歯科衛生士にやりがいや責任感を芽生えさせるため、先生が具体的にしたことを教えてください。

ひとつは、メインテナンス専用の診療室をつくり、彼女たちに任せること。それから、サージテルの導入です。やりがいというのは、自分自身がプロとして自信を持つことから生まれます。そのためには、拡大して技術を上げることが一番手っ取り早いと思ったんです。
結果は大成功でした。目に見えて歯科衛生士たちが変わっていきました。ランチのときにプライベートの話ばかりしていたのが、歯の話をするようになったんです。自分たちで率先して「勉強したい、もっと知りたい」とも言うようになりました。仕事への自信や自分の武器と言えるものがひとつできると、人はこんなに大きく成長するのですね。自分でも非常に驚いています。

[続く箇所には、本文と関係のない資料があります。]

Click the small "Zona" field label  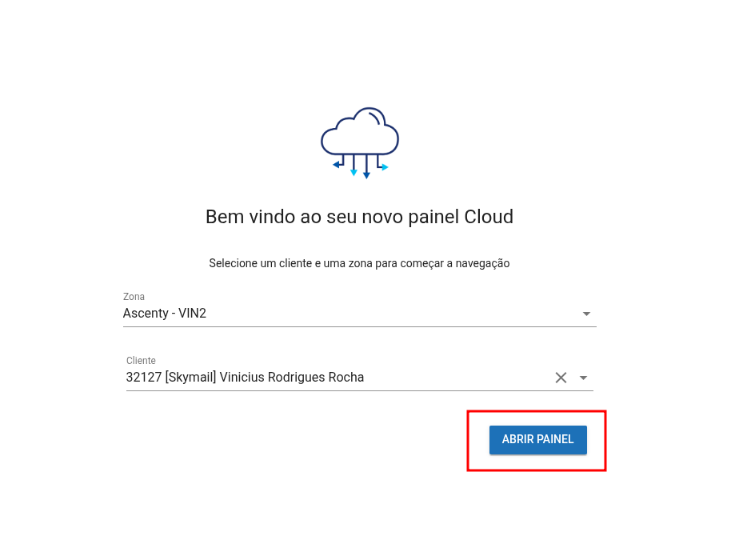134,297
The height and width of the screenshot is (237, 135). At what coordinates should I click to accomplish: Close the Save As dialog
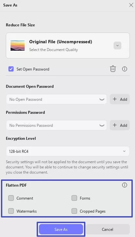tap(131, 5)
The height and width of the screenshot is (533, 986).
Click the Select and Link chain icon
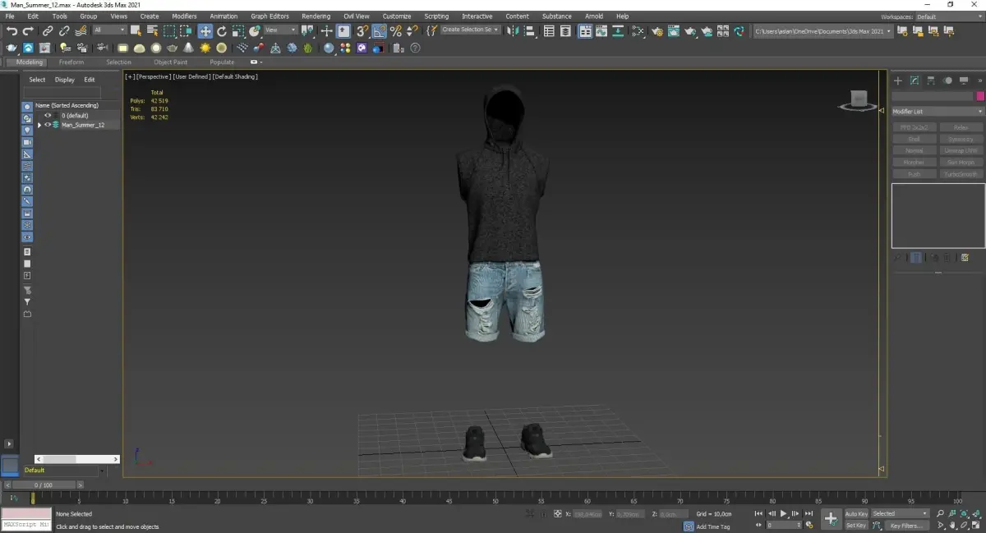click(x=48, y=31)
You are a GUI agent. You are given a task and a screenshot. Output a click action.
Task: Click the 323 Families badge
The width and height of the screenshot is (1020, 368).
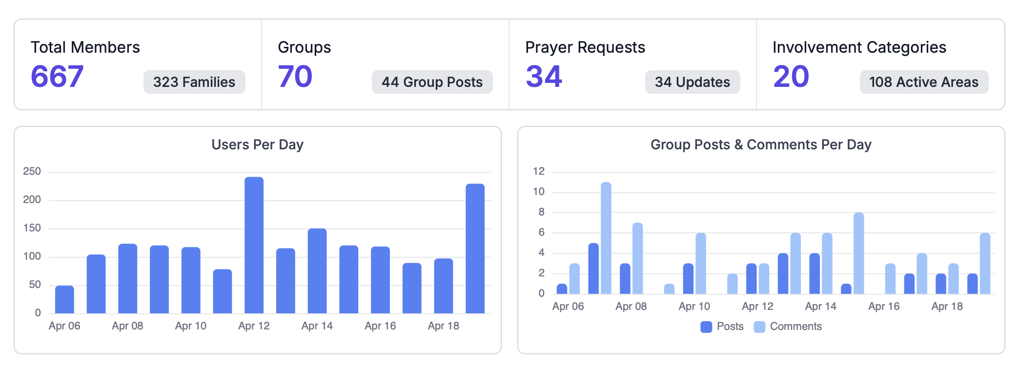[x=194, y=82]
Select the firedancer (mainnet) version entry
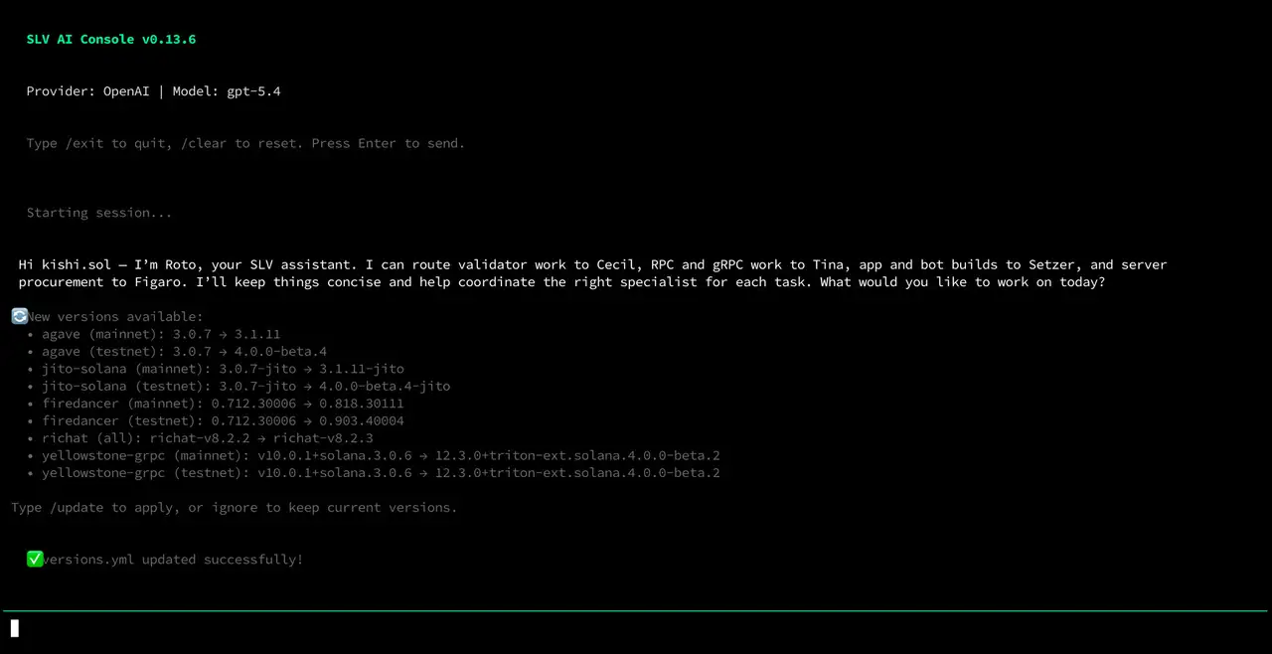 (x=223, y=403)
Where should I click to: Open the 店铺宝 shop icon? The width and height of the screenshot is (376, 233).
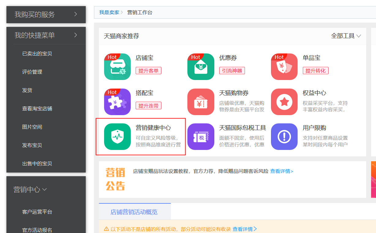[x=117, y=67]
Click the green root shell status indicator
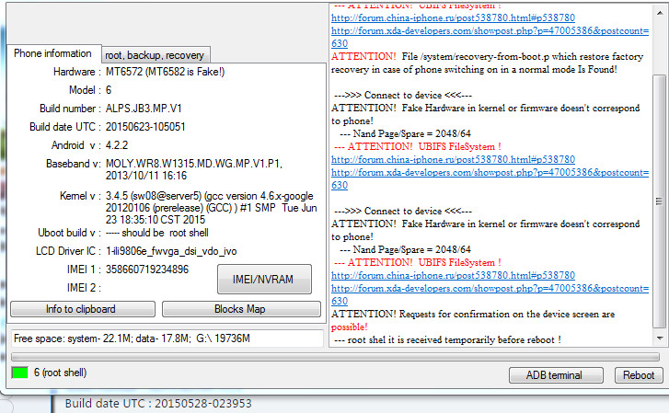The height and width of the screenshot is (413, 669). 19,373
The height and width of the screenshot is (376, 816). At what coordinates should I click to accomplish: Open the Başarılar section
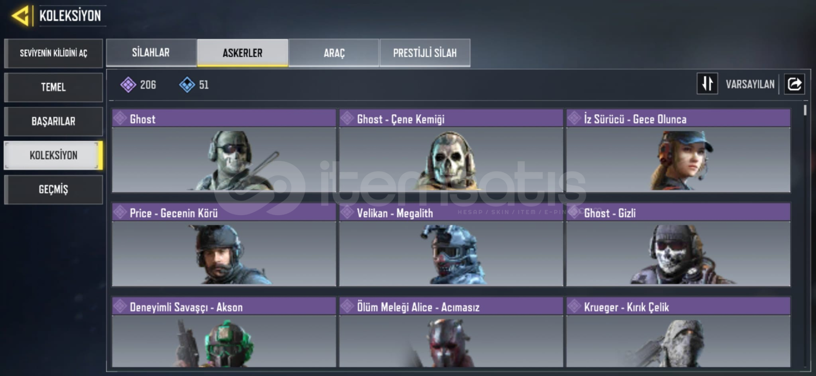click(54, 121)
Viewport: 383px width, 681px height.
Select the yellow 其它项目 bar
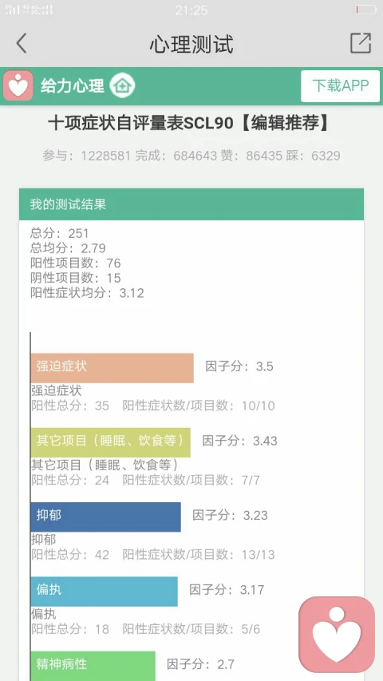(x=110, y=442)
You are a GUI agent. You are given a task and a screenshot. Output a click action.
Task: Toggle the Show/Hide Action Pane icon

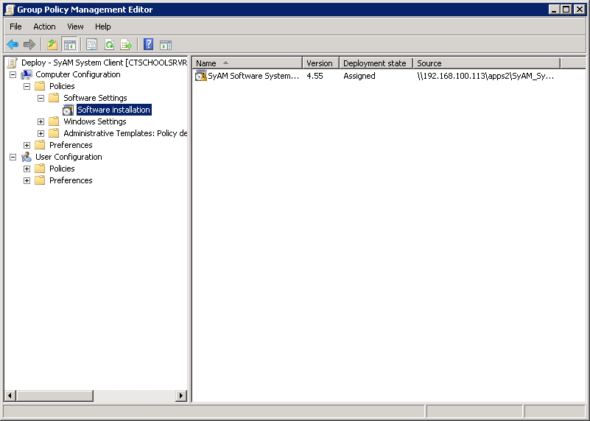click(166, 45)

歯科衛生士のモチベーションを高めたい。そう考えている院長はたくさんいらっしゃると思います。アドバイスするとしたら、何と声をかけますか?

よく他院の院長から、歯科衛生士がサージテルを使いたがっているものの、値段の面で躊躇しているという話を聞きます。確かに高価なものなので、迷う彼らの気持ちもよくわかります。けれど、サージテルがあるかないかで歯科衛生士の成長は大きく変わります。やはり、私たちが目指しているのは患者さんのための歯科医療です。歯科衛生士が成長すれば必ず患者さんの利益につながるのですから、院長として支援すべきだと思いますね。
スタッフのモチベーションを上げ診療のレベルが高まることで、患者さんが喜ぶ。それを見て、自分たちもうれしい。そしてさらに、モチベーションが上がっていく。私の医院では、そんな方程式が完成しています。

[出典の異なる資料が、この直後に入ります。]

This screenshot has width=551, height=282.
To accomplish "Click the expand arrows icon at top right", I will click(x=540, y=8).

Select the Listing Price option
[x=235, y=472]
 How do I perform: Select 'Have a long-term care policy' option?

歯科衛生士になって3年。今、一番うれしいことを教えてください。

受付で「次も小久保さんにお願いします」と患者さんに言ってもらうことです。逆に、名前を覚えてもらえないと、まだまだだなぁと反省します。一人でも多くの方に私に診てほしいと言ってもらえるように、頑張っていきたいです。
実は、最近まで大きな課題がありました。患者さんの口腔内を診たとき、治療をするべきなのか経過観察でいいのか、判断に迷ってしまうんです。あいまいなまま先生にお願いし、「治療は必要ない」との判断で、患者さんがこちらに戻ってくることがよくあって……。それでは患者さんからの医院への信頼を失ってしまうし、先生も私に患者さんを任せるのを不安に思いますよね。どうしたら解決できるのかなぁと悩んでいたとき、手助けとなったのがサージテルだったんです。

サージテルを使うことで、理想に近づけましたか?

裸眼では見えない微妙な部分まで見えるので、判断がグッとしやすくなりました。そのことで、先生への質問の仕方も変わりましたよ。
「わからないから聞こう」という状態だったのが、「私はこうだと思うけど、念のため確認しよう」という姿勢になれたんです。
先生と意見が一致すると、自分の成長を感じられます。いずれは先生に“任せて大丈夫!”と思ってもらえるようになりたいです。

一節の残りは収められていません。